BACA JUGA: Menlu RI dan Palestina Resmikan Taman Palestine Walk: Road to Freedom di Bandung
Kabar terkini, Palestina menjadi ketua Group of 77 and China (G77) yang realitasnya memiliki 134 anggota termasuk Indonesia. Jumlah itu berarti 70 persen anggota PBB. Kekuatan negosiasi G77 jelas sangat menentukan.
Nara Rakhmania seorang diplomat yang menulis topik ini di Kumparan.com mengungkapkan, dengan menjadi ketua G77, Pelestina memiliki andil besar untuk menentukan prioritas negara berkembang di PBB. Di luar segala spekulasi yang akan terjadi selama kepemimpinan Pelestina di G77, ada sebuah pesan sangat kuat dari dunia yang mestinya juga kita dengarkan.

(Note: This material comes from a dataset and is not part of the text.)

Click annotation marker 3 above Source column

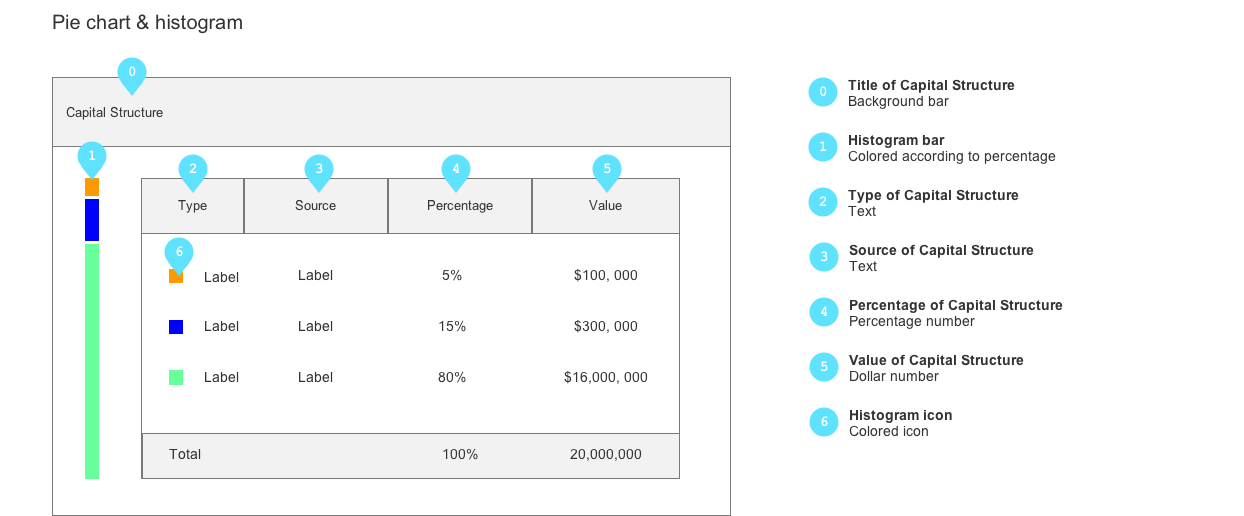tap(319, 170)
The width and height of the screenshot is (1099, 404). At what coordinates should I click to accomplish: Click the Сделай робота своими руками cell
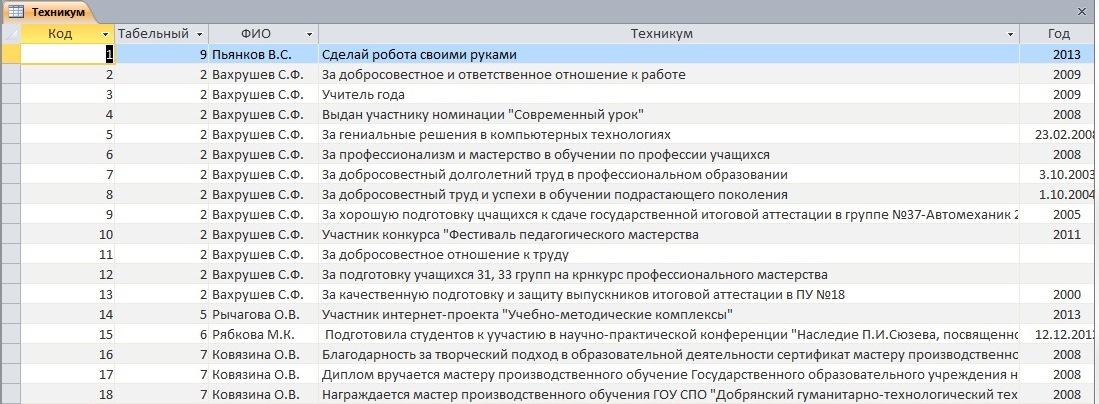pos(669,55)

Bahwa setidaknya, ada 134 negara di dunia yang yang berada di belakang Palestina. Bukan hanya mengakuinya sebagai sebuah kekuatan yang berdaulat namun juga mendukung perjuangannya, kemerdekannya.
Saya sangat percaya seperti konstitusi Indonesia yang menyatakan “Penjajahan di atas dunia harus dihapuskan” maka negara-negara yang ‘rela’ dipimpin oleh Palestina berempati kepada Palestina tidak hanya dikarenakan oleh tema ukhuwah namun juga karena kemanusiaan.

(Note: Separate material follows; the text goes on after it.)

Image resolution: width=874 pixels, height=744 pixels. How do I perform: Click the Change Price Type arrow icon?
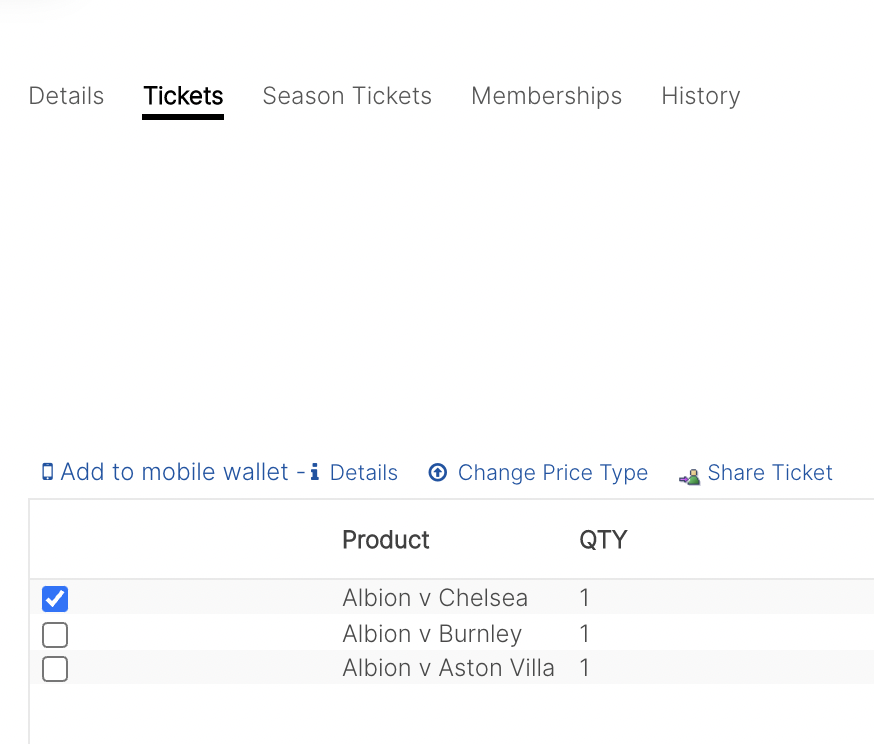(x=438, y=473)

Maka, menjadi hal yang kontras jika Anda menemukan seseorang yang cenderung membela mati-matian Israel dan tak berempati kepada Palestina hanya karena ia bukan Muslim, misalnya.
Sebab, banyak jalan untuk mencintai Palestina. Bermacam alasan untuk mendukung perjuangan rakyatnya. []
Kirim OPINI Anda lewat surel ke: islampos@gmail.com, paling banyak dua (2) halaman MS Word. Sertakan biodata singkat dan foto diri. Isi di luar tanggung jawab redaksi.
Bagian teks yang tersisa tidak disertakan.